Nomi considers telling Irma about her theory, that Cevolatti blabbed something important. But she has nothing concrete on that yet except her own gut feeling and Simon Noone’s speculation. “I don’t think so. Ricki was just a grunt, and word is he was loyal to Lamonte. Could be he screwed up somehow, which put Lamonte in a tight spot.”

“Makes sense.” Irma sips her soda. “But Lamonte must’ve been pretty pissed off. That murder scene seemed personal. If you’re mob, and you’re small, you don’t need that kind of mess—you don’t usually bring your friendly neighborhood finger remover along, for instance.”

That sounds like solid confirmation of Noone’s crime scene deductions. Nomi shrugs. “Well, the Italians love drama.”
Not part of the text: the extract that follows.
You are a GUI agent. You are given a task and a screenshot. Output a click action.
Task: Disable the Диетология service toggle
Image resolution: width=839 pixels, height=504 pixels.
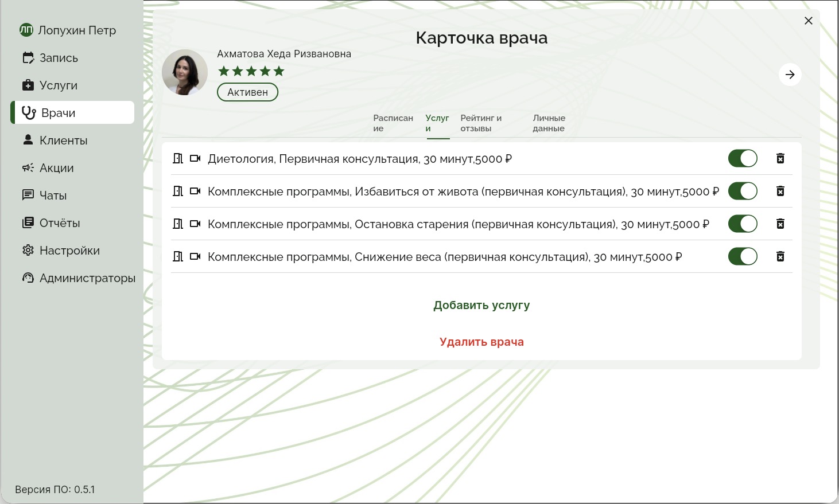[743, 158]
“Almost as much as us Puerto Ricans.” Irma grins. “Anyway, now you know what you’re dealing with, yeah?”

That could meanSo you know this is serious, or it could meanSo you know how dangerous this is, or it could meanSo you know the NYPD has its eyes trained in the same direction. Any of these meanings stand as a warning.

The dish towels flap; higher above them, a cloud drifts through a rhombus of sunny sky. Nomi sighs at the new complication. “Galetti, huh?”

“Yeah.” Her former NYPD partner makes a face. “We’re getting reports higher up the chain about kickbacks, extortion, intimidation tactics. Bigger ripples—that’s what Balter and the other boys are talking about down at the station. How the big fish create ripples in the pond.”

“Shit.” That puts Solange Jackson between a rock and a hard place. “So the problem I have is that my client is working for Malcolm Forest, who’s set her up with an exclusive VIP, some guy called Jeremy. She’s not thrilled about the arrangement.”

“And Lamonte runs Forest. Right.” Irma frowns, takes another sip from her bottle. “Your client should maybe get off that train.”

“She would, but Lamonte’s got her daughter. Which is why she hired me.”

“Oh, that’s a problem.”

“Tell me about it.” Nomi gestures to get a drag off Irma’s cigarette. “So you and me are dealing with the same issue.”

“Yeah.” Irma points a finger. “But I’m investigating it as a member of the force. You’re on your own. And Nomes, you were always a good cop—coulda been a great cop—but, girl, you’re still a rookie. I’ve been in this game longer, and even I don’t want to go toe to toe with guys like Lamonte and Galetti. Be careful.”

“Irm, you know me, I’m careful as I can be.” Nomi returns the cigarette, exhaling a thin stream of smoke. “Okay, it’s good to get the background on all this. Listen, one more thing—it’s unrelated. I’m tracing a guy for another client. Can you find out about missing person reports within these states in this time frame?”

She fishes the memo paper out of her tote, the one that has all the relevant dates and information. Irma balances her cigarette on the edge of the ashtray, takes the memo and reads.

“Huh.” Irma swigs soda, her eyebrows doing that dance again. “You got me checking the whole eastern seaboard—wow. You don’t want me to—I dunno—turn straw into gold or something too?”

Nomi snorts. “If you figure out how to turn straw into gold, let me know. We could both retire early.”

“Damn, wouldn’t that be the life, huh?” Irma’s eyes soften above her grin. “You look like half-baked shit, Nomes—how you doing?”